> **WHAT TO DO**
Repeat each line of the listing exactly as written.

> **SOURCE INFORMATION**
# # # # # # #

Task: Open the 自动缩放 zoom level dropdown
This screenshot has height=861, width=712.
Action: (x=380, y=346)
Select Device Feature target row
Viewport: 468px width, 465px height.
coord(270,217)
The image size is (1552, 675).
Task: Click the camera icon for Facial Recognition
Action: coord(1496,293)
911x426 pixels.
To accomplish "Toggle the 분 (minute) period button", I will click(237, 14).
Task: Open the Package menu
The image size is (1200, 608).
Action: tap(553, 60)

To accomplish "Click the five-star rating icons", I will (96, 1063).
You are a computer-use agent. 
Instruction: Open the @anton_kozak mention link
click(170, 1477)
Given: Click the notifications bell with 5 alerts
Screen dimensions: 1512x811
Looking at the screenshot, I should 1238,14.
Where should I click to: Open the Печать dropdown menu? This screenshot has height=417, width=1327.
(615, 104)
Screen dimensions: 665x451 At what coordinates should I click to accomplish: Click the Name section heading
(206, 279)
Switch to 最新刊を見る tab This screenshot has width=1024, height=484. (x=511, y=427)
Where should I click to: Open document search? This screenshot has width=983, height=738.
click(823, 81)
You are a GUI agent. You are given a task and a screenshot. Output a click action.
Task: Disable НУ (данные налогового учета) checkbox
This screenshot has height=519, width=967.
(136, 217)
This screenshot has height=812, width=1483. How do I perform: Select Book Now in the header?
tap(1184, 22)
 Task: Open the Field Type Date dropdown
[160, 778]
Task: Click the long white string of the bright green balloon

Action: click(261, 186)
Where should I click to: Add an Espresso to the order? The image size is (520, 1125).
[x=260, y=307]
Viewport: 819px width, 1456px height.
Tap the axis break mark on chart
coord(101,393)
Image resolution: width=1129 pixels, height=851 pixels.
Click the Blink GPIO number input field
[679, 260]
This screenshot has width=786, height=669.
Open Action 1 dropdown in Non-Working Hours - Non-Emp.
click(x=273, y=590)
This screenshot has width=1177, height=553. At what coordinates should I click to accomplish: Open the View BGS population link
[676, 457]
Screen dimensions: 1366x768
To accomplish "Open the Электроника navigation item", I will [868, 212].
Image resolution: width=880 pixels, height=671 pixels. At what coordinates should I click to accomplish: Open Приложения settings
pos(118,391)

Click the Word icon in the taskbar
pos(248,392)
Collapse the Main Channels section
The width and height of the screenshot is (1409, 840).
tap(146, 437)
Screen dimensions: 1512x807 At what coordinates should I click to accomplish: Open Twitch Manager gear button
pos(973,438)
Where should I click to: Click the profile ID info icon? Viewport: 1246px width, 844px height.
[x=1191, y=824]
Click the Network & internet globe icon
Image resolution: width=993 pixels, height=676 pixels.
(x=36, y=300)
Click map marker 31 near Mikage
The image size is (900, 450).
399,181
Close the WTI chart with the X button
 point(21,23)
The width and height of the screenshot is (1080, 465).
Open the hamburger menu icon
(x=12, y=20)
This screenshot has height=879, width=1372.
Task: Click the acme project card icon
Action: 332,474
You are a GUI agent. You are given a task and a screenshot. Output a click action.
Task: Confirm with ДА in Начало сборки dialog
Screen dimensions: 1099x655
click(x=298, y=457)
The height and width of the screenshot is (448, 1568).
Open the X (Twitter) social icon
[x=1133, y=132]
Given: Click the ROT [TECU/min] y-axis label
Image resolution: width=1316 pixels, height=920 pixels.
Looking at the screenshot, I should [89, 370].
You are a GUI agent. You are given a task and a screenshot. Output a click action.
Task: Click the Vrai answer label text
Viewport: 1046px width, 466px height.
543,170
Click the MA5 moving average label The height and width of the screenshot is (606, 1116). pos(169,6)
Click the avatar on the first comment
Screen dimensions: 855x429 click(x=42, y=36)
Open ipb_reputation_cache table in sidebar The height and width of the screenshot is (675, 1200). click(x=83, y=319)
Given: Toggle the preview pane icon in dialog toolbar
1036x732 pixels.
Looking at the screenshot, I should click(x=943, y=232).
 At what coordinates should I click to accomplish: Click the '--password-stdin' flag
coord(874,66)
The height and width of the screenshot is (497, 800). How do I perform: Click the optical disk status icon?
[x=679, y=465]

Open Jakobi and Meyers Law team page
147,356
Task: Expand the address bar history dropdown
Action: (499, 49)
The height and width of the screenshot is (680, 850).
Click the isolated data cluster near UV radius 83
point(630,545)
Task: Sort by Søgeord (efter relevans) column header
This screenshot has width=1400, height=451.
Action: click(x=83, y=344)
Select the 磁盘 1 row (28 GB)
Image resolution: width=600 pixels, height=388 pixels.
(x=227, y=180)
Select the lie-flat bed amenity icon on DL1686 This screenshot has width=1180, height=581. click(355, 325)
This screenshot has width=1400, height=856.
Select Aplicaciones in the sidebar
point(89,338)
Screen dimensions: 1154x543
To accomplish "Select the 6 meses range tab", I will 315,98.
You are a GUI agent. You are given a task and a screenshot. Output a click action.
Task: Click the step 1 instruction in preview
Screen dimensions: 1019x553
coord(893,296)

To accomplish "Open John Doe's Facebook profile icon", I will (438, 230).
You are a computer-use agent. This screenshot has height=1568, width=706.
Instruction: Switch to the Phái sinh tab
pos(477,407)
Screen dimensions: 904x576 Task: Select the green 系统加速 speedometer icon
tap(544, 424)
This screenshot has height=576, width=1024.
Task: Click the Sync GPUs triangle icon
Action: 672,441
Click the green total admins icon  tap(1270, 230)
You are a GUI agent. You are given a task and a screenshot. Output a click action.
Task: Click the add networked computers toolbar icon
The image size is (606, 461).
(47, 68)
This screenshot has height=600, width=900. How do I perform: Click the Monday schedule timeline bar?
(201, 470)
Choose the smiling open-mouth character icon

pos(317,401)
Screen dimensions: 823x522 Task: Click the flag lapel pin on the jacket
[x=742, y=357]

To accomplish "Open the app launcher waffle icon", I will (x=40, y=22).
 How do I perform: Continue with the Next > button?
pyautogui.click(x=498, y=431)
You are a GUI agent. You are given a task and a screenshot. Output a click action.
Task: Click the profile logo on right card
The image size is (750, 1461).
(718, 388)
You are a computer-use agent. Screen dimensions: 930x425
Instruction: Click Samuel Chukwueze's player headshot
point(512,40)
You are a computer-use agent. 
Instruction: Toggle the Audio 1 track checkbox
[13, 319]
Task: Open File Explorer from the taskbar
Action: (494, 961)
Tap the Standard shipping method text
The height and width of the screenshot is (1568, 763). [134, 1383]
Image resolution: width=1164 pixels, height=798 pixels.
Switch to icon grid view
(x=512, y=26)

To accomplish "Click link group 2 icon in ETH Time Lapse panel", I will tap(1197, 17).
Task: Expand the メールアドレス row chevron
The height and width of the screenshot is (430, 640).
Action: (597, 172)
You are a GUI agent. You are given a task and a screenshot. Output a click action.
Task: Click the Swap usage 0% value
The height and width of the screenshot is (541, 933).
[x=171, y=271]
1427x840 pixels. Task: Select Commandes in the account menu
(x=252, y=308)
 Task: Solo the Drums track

# # # # # # #

> **YOUR SOLUTION**
Task: Open the 自动缩放 zoom level dropdown
This screenshot has height=861, width=712.
Action: (x=380, y=346)
Select Device Feature target row
Viewport: 468px width, 465px height.
coord(270,217)
The image size is (1552, 675).
Task: Click the camera icon for Facial Recognition
Action: coord(1496,293)
911x426 pixels.
To accomplish "Toggle the 분 (minute) period button", I will click(237, 14).
Task: Open the Package menu
The image size is (1200, 608).
Action: tap(553, 60)

To accomplish "Click the five-star rating icons", I will (96, 1063).
You are a computer-use agent. 
Instruction: Open the @anton_kozak mention link
click(170, 1477)
Given: Click the notifications bell with 5 alerts
Screen dimensions: 1512x811
Looking at the screenshot, I should 1238,14.
Where should I click to: Open the Печать dropdown menu? This screenshot has height=417, width=1327.
(615, 104)
Screen dimensions: 665x451 At what coordinates should I click to accomplish: Click the Name section heading
(206, 279)
Switch to 最新刊を見る tab This screenshot has width=1024, height=484. (x=511, y=427)
Where should I click to: Open document search? This screenshot has width=983, height=738.
click(823, 81)
You are a GUI agent. You are given a task and a screenshot. Output a click action.
Task: Disable НУ (данные налогового учета) checkbox
This screenshot has height=519, width=967.
(136, 217)
This screenshot has height=812, width=1483. How do I perform: Select Book Now in the header?
tap(1184, 22)
 Task: Open the Field Type Date dropdown
[160, 778]
Task: Click the long white string of the bright green balloon

Action: click(261, 186)
Where should I click to: Add an Espresso to the order? The image size is (520, 1125).
[x=260, y=307]
Viewport: 819px width, 1456px height.
Tap the axis break mark on chart
coord(101,393)
Image resolution: width=1129 pixels, height=851 pixels.
Click the Blink GPIO number input field
[679, 260]
This screenshot has width=786, height=669.
Open Action 1 dropdown in Non-Working Hours - Non-Emp.
click(x=273, y=590)
This screenshot has width=1177, height=553. At what coordinates should I click to accomplish: Open the View BGS population link
[676, 457]
Screen dimensions: 1366x768
To accomplish "Open the Электроника navigation item", I will [868, 212].
Image resolution: width=880 pixels, height=671 pixels. At what coordinates should I click to accomplish: Open Приложения settings
pos(118,391)

Click the Word icon in the taskbar
pos(248,392)
Collapse the Main Channels section
The width and height of the screenshot is (1409, 840).
tap(146, 437)
Screen dimensions: 1512x807 At what coordinates should I click to accomplish: Open Twitch Manager gear button
pos(973,438)
Where should I click to: Click the profile ID info icon? Viewport: 1246px width, 844px height.
[x=1191, y=824]
Click the Network & internet globe icon
Image resolution: width=993 pixels, height=676 pixels.
(x=36, y=300)
Click map marker 31 near Mikage
The image size is (900, 450).
399,181
Close the WTI chart with the X button
 point(21,23)
The width and height of the screenshot is (1080, 465).
Open the hamburger menu icon
(x=12, y=20)
This screenshot has height=879, width=1372.
Task: Click the acme project card icon
Action: 332,474
You are a GUI agent. You are given a task and a screenshot. Output a click action.
Task: Confirm with ДА in Начало сборки dialog
Screen dimensions: 1099x655
click(x=298, y=457)
The height and width of the screenshot is (448, 1568).
Open the X (Twitter) social icon
[x=1133, y=132]
Given: Click the ROT [TECU/min] y-axis label
Image resolution: width=1316 pixels, height=920 pixels.
Looking at the screenshot, I should [89, 370].
You are a GUI agent. You are given a task and a screenshot. Output a click action.
Task: Click the Vrai answer label text
Viewport: 1046px width, 466px height.
543,170
Click the MA5 moving average label The height and width of the screenshot is (606, 1116). pos(169,6)
Click the avatar on the first comment
Screen dimensions: 855x429 click(x=42, y=36)
Open ipb_reputation_cache table in sidebar The height and width of the screenshot is (675, 1200). click(x=83, y=319)
Given: Toggle the preview pane icon in dialog toolbar
1036x732 pixels.
Looking at the screenshot, I should click(x=943, y=232).
 At what coordinates should I click to accomplish: Click the '--password-stdin' flag
coord(874,66)
The height and width of the screenshot is (497, 800). How do I perform: Click the optical disk status icon?
[x=679, y=465]

Open Jakobi and Meyers Law team page
147,356
Task: Expand the address bar history dropdown
Action: (499, 49)
The height and width of the screenshot is (680, 850).
Click the isolated data cluster near UV radius 83
point(630,545)
Task: Sort by Søgeord (efter relevans) column header
This screenshot has width=1400, height=451.
Action: click(x=83, y=344)
Select the 磁盘 1 row (28 GB)
Image resolution: width=600 pixels, height=388 pixels.
(x=227, y=180)
Select the lie-flat bed amenity icon on DL1686 This screenshot has width=1180, height=581. click(355, 325)
This screenshot has width=1400, height=856.
Select Aplicaciones in the sidebar
point(89,338)
Screen dimensions: 1154x543
To accomplish "Select the 6 meses range tab", I will 315,98.
You are a GUI agent. You are given a task and a screenshot. Output a click action.
Task: Click the step 1 instruction in preview
Screen dimensions: 1019x553
coord(893,296)

To accomplish "Open John Doe's Facebook profile icon", I will (438, 230).
You are a computer-use agent. This screenshot has height=1568, width=706.
Instruction: Switch to the Phái sinh tab
pos(477,407)
Screen dimensions: 904x576 Task: Select the green 系统加速 speedometer icon
tap(544, 424)
This screenshot has height=576, width=1024.
Task: Click the Sync GPUs triangle icon
Action: 672,441
Click the green total admins icon  tap(1270, 230)
You are a GUI agent. You are given a task and a screenshot. Output a click action.
Task: Click the add networked computers toolbar icon
The image size is (606, 461).
(47, 68)
This screenshot has height=600, width=900. How do I perform: Click the Monday schedule timeline bar?
(201, 470)
Choose the smiling open-mouth character icon

pos(317,401)
Screen dimensions: 823x522 Task: Click the flag lapel pin on the jacket
[x=742, y=357]

To accomplish "Open the app launcher waffle icon", I will (x=40, y=22).
 How do I perform: Continue with the Next > button?
pyautogui.click(x=498, y=431)
You are a GUI agent. You are given a task and a screenshot. Output a click action.
Task: Click the profile logo on right card
The image size is (750, 1461).
(718, 388)
You are a computer-use agent. Screen dimensions: 930x425
Instruction: Click Samuel Chukwueze's player headshot
point(512,40)
You are a computer-use agent. 
Instruction: Toggle the Audio 1 track checkbox
[13, 319]
Task: Open File Explorer from the taskbar
Action: (494, 961)
Tap the Standard shipping method text
The height and width of the screenshot is (1568, 763). [134, 1383]
Image resolution: width=1164 pixels, height=798 pixels.
Switch to icon grid view
(x=512, y=26)

To accomplish "Click link group 2 icon in ETH Time Lapse panel", I will tap(1197, 17).
Task: Expand the メールアドレス row chevron
The height and width of the screenshot is (430, 640).
Action: (597, 172)
You are a GUI agent. You are given a task and a screenshot. Output a click action.
Task: Click the Swap usage 0% value
The height and width of the screenshot is (541, 933).
[x=171, y=271]
1427x840 pixels. Task: Select Commandes in the account menu
(x=252, y=308)
 Task: Solo the Drums track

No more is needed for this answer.